Undergraduate Honors Theses

Title

Childhood Trauma and Symptoms of Depression and Anxiety: Does Disclosure of Trauma and Responses of Others Make a Difference?

Thesis Defended

Spring 2019

Document Type

Thesis

Type of Thesis

Departmental Honors

Department

Psychology & Neuroscience

First Advisor

Mark Whisman

Abstract

Depressive and anxiety disorders are among the most common mental health problems in the world and can stem from many different facets of a person’s life. Prior research shows that there is an association between trauma and depressive and anxiety disorders and symptoms. However, less is known about whether victims’ disclosure of their traumas and responses of others is associated with symptom severity. This study evaluated the association between symptoms of depression and generalized anxiety disorder and the experience of disclosure and responses of others to several potentially traumatic events in childhood. Undergraduates completed a survey assessing symptoms of depressive and anxiety symptoms, exposure to potentially traumatic events in childhood, the degree to which participants disclosed the trauma to family members and other people, and the degree to which the responses of family members and other people to such disclosures were supportive.
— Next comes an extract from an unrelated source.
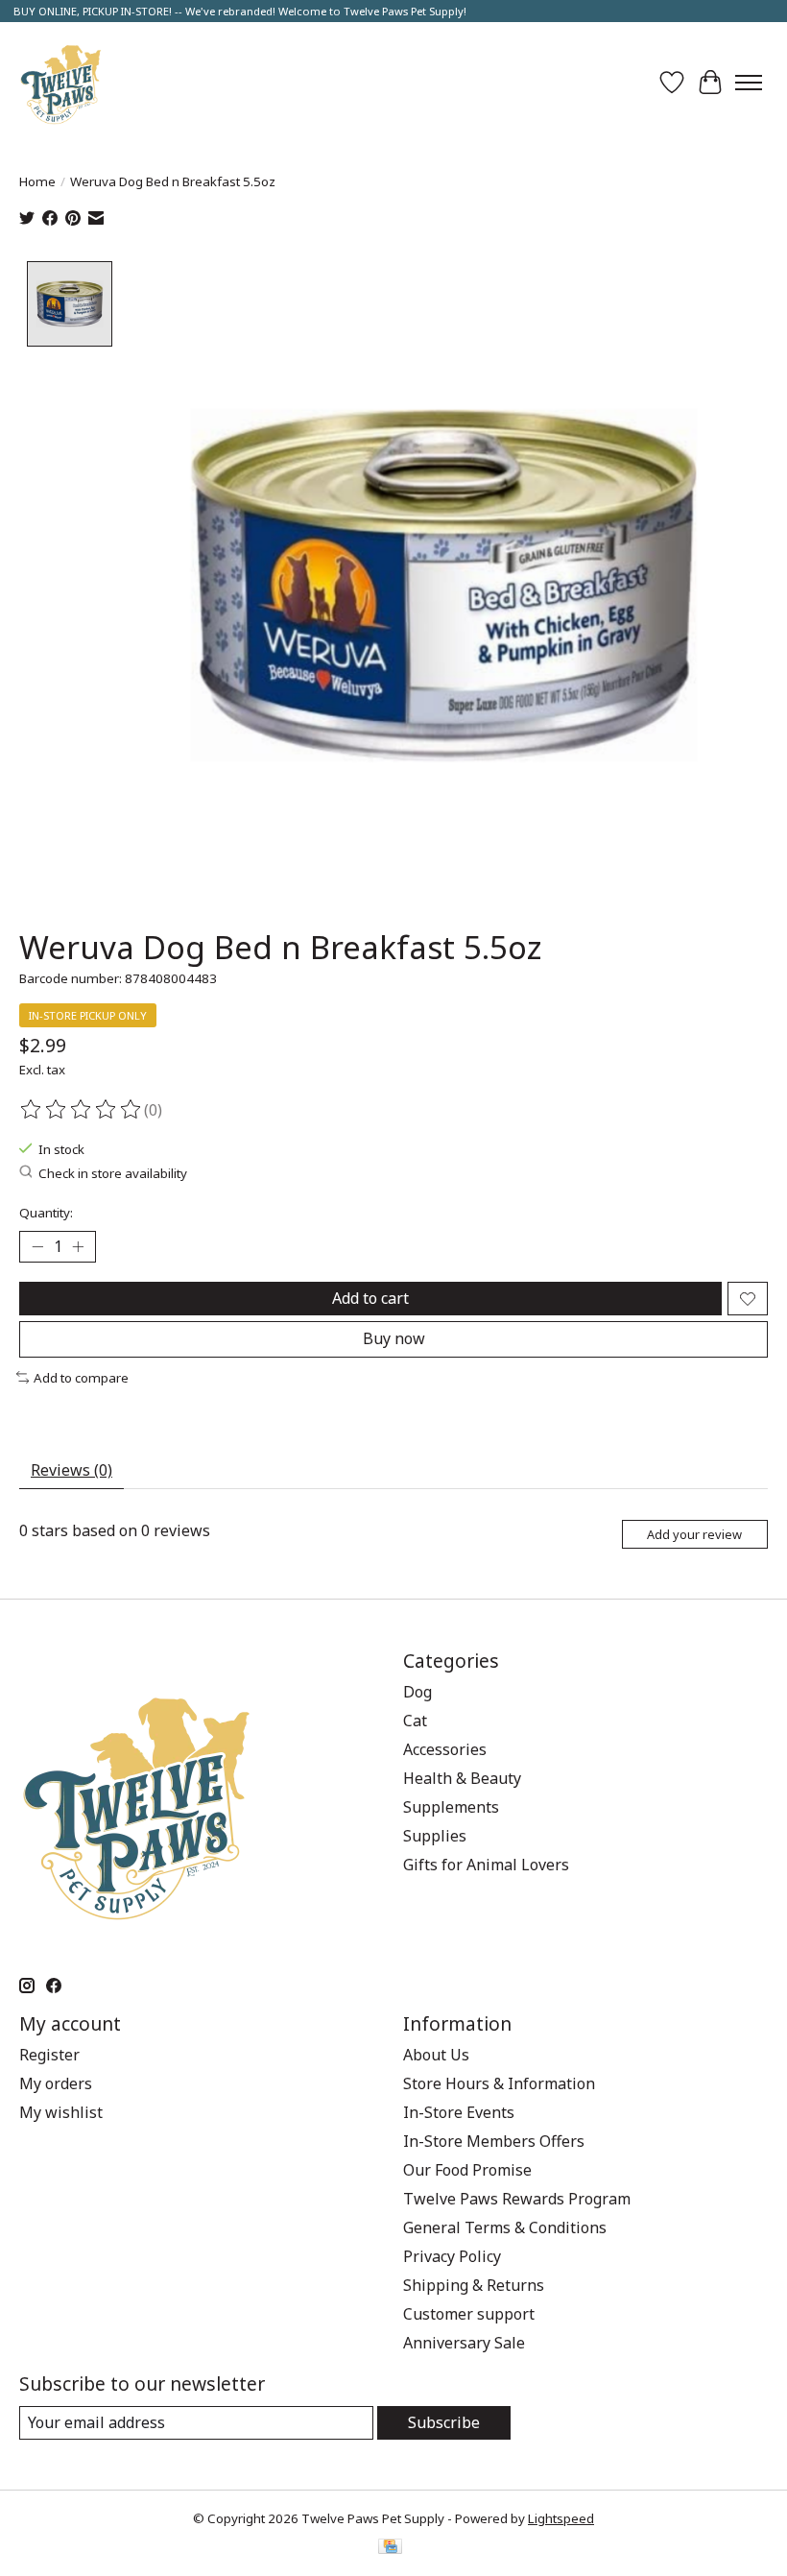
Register (49, 2054)
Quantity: (46, 1212)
Results suggest that compared to people who did not report experiencing trauma, higher levels of depressive symptoms were reported by people who reported experiencing sexual trauma or being the victim of violence, whereas higher levels of anxiety symptoms were reported by people who reported experiencing sexual trauma or parental upheaval. Degree of disclosure was not significantly related to depressive or anxiety symptoms, whereas level of support to such disclosure was generally associated with lower levels of depressive and anxiety symptoms.